* [Saved entries]
----
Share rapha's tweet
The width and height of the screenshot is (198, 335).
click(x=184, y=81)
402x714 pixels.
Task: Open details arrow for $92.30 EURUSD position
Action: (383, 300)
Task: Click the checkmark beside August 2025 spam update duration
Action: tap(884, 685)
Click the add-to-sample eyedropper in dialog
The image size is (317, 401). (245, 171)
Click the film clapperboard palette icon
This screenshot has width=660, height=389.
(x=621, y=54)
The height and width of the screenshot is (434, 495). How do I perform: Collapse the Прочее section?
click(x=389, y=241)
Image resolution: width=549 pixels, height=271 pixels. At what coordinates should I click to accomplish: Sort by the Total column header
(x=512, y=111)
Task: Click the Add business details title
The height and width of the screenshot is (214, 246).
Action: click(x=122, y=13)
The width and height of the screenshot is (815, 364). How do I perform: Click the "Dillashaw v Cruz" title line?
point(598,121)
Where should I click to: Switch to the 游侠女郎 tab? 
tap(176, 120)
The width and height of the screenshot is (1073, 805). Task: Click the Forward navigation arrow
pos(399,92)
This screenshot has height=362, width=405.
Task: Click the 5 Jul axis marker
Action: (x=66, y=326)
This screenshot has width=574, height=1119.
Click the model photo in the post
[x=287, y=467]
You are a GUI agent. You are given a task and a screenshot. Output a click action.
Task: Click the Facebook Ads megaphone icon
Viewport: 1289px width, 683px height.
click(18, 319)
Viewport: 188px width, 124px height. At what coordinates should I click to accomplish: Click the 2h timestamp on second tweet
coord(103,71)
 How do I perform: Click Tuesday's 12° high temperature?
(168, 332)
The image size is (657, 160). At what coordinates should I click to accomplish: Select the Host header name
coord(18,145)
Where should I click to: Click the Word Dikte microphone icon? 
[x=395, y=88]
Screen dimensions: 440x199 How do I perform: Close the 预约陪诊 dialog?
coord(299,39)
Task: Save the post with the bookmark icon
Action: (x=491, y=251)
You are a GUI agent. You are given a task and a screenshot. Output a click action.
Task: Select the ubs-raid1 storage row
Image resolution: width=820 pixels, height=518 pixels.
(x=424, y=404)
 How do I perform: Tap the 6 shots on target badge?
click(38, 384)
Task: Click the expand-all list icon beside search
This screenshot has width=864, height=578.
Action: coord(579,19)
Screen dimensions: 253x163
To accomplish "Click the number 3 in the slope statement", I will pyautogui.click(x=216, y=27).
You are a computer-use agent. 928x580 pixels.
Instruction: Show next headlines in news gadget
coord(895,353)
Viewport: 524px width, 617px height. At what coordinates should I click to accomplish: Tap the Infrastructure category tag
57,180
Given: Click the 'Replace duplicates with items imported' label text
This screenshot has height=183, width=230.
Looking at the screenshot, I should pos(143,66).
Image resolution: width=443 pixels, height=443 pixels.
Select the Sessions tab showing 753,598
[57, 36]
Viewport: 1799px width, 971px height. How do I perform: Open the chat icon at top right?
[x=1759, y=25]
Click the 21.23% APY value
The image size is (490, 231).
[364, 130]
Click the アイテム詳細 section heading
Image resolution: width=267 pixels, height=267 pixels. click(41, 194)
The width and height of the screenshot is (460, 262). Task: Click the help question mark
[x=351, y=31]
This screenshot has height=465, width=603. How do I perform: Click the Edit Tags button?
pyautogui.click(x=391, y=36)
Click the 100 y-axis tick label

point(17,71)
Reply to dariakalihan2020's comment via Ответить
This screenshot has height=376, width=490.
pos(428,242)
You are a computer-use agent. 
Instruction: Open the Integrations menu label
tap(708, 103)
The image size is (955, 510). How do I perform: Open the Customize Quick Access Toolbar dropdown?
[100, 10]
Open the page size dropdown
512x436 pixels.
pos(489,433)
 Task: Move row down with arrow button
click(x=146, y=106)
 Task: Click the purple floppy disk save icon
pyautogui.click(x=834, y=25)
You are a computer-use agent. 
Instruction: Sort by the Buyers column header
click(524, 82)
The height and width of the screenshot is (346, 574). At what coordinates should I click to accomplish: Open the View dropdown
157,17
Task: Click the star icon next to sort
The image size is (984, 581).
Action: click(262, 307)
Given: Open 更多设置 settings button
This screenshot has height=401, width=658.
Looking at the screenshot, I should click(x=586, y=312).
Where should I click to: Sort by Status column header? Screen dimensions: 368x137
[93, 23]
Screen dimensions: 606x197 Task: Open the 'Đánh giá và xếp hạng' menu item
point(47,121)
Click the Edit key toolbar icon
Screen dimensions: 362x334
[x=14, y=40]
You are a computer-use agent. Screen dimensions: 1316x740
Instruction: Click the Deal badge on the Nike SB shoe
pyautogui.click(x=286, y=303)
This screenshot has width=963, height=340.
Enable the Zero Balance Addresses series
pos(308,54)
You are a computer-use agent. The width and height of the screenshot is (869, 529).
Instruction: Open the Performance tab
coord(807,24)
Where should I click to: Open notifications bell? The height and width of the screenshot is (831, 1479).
----
* [What to produce] A word-for-word copy of the data above is the goal, so set it all down again.

* [Written reply]
Share rapha's tweet
The width and height of the screenshot is (198, 335).
click(x=184, y=81)
402x714 pixels.
Task: Open details arrow for $92.30 EURUSD position
Action: (383, 300)
Task: Click the checkmark beside August 2025 spam update duration
Action: tap(884, 685)
Click the add-to-sample eyedropper in dialog
The image size is (317, 401). (245, 171)
Click the film clapperboard palette icon
This screenshot has width=660, height=389.
(x=621, y=54)
The height and width of the screenshot is (434, 495). How do I perform: Collapse the Прочее section?
click(x=389, y=241)
Image resolution: width=549 pixels, height=271 pixels. At what coordinates should I click to accomplish: Sort by the Total column header
(x=512, y=111)
Task: Click the Add business details title
The height and width of the screenshot is (214, 246).
Action: click(x=122, y=13)
The width and height of the screenshot is (815, 364). How do I perform: Click the "Dillashaw v Cruz" title line?
point(598,121)
Where should I click to: Switch to the 游侠女郎 tab? 
tap(176, 120)
The width and height of the screenshot is (1073, 805). Task: Click the Forward navigation arrow
pos(399,92)
This screenshot has height=362, width=405.
Task: Click the 5 Jul axis marker
Action: (x=66, y=326)
This screenshot has width=574, height=1119.
Click the model photo in the post
[x=287, y=467]
You are a GUI agent. You are given a task and a screenshot. Output a click action.
Task: Click the Facebook Ads megaphone icon
Viewport: 1289px width, 683px height.
click(18, 319)
Viewport: 188px width, 124px height. At what coordinates should I click to accomplish: Click the 2h timestamp on second tweet
coord(103,71)
 How do I perform: Click Tuesday's 12° high temperature?
(168, 332)
The image size is (657, 160). At what coordinates should I click to accomplish: Select the Host header name
coord(18,145)
Where should I click to: Click the Word Dikte microphone icon? 
[x=395, y=88]
Screen dimensions: 440x199 How do I perform: Close the 预约陪诊 dialog?
coord(299,39)
Task: Save the post with the bookmark icon
Action: (x=491, y=251)
You are a GUI agent. You are given a task and a screenshot. Output a click action.
Task: Select the ubs-raid1 storage row
Image resolution: width=820 pixels, height=518 pixels.
(x=424, y=404)
 How do I perform: Tap the 6 shots on target badge?
click(38, 384)
Task: Click the expand-all list icon beside search
This screenshot has width=864, height=578.
Action: coord(579,19)
Screen dimensions: 253x163
To accomplish "Click the number 3 in the slope statement", I will pyautogui.click(x=216, y=27).
You are a computer-use agent. 928x580 pixels.
Instruction: Show next headlines in news gadget
coord(895,353)
Viewport: 524px width, 617px height. At what coordinates should I click to accomplish: Tap the Infrastructure category tag
57,180
Given: Click the 'Replace duplicates with items imported' label text
This screenshot has height=183, width=230.
Looking at the screenshot, I should pos(143,66).
Image resolution: width=443 pixels, height=443 pixels.
Select the Sessions tab showing 753,598
[57, 36]
Viewport: 1799px width, 971px height. How do I perform: Open the chat icon at top right?
[x=1759, y=25]
Click the 21.23% APY value
The image size is (490, 231).
[364, 130]
Click the アイテム詳細 section heading
Image resolution: width=267 pixels, height=267 pixels. click(41, 194)
The width and height of the screenshot is (460, 262). Task: Click the help question mark
[x=351, y=31]
This screenshot has height=465, width=603. How do I perform: Click the Edit Tags button?
pyautogui.click(x=391, y=36)
Click the 100 y-axis tick label

point(17,71)
Reply to dariakalihan2020's comment via Ответить
This screenshot has height=376, width=490.
pos(428,242)
You are a computer-use agent. 
Instruction: Open the Integrations menu label
tap(708, 103)
The image size is (955, 510). How do I perform: Open the Customize Quick Access Toolbar dropdown?
[100, 10]
Open the page size dropdown
512x436 pixels.
pos(489,433)
 Task: Move row down with arrow button
click(x=146, y=106)
 Task: Click the purple floppy disk save icon
pyautogui.click(x=834, y=25)
You are a computer-use agent. 
Instruction: Sort by the Buyers column header
click(524, 82)
The height and width of the screenshot is (346, 574). At what coordinates should I click to accomplish: Open the View dropdown
157,17
Task: Click the star icon next to sort
The image size is (984, 581).
Action: click(262, 307)
Given: Open 更多设置 settings button
This screenshot has height=401, width=658.
Looking at the screenshot, I should click(x=586, y=312).
Where should I click to: Sort by Status column header? Screen dimensions: 368x137
[93, 23]
Screen dimensions: 606x197 Task: Open the 'Đánh giá và xếp hạng' menu item
point(47,121)
Click the Edit key toolbar icon
Screen dimensions: 362x334
[x=14, y=40]
You are a computer-use agent. Screen dimensions: 1316x740
Instruction: Click the Deal badge on the Nike SB shoe
pyautogui.click(x=286, y=303)
This screenshot has width=963, height=340.
Enable the Zero Balance Addresses series
pos(308,54)
You are a computer-use agent. The width and height of the screenshot is (869, 529).
Instruction: Open the Performance tab
coord(807,24)
Where should I click to: Open notifications bell? The height and width of the screenshot is (831, 1479).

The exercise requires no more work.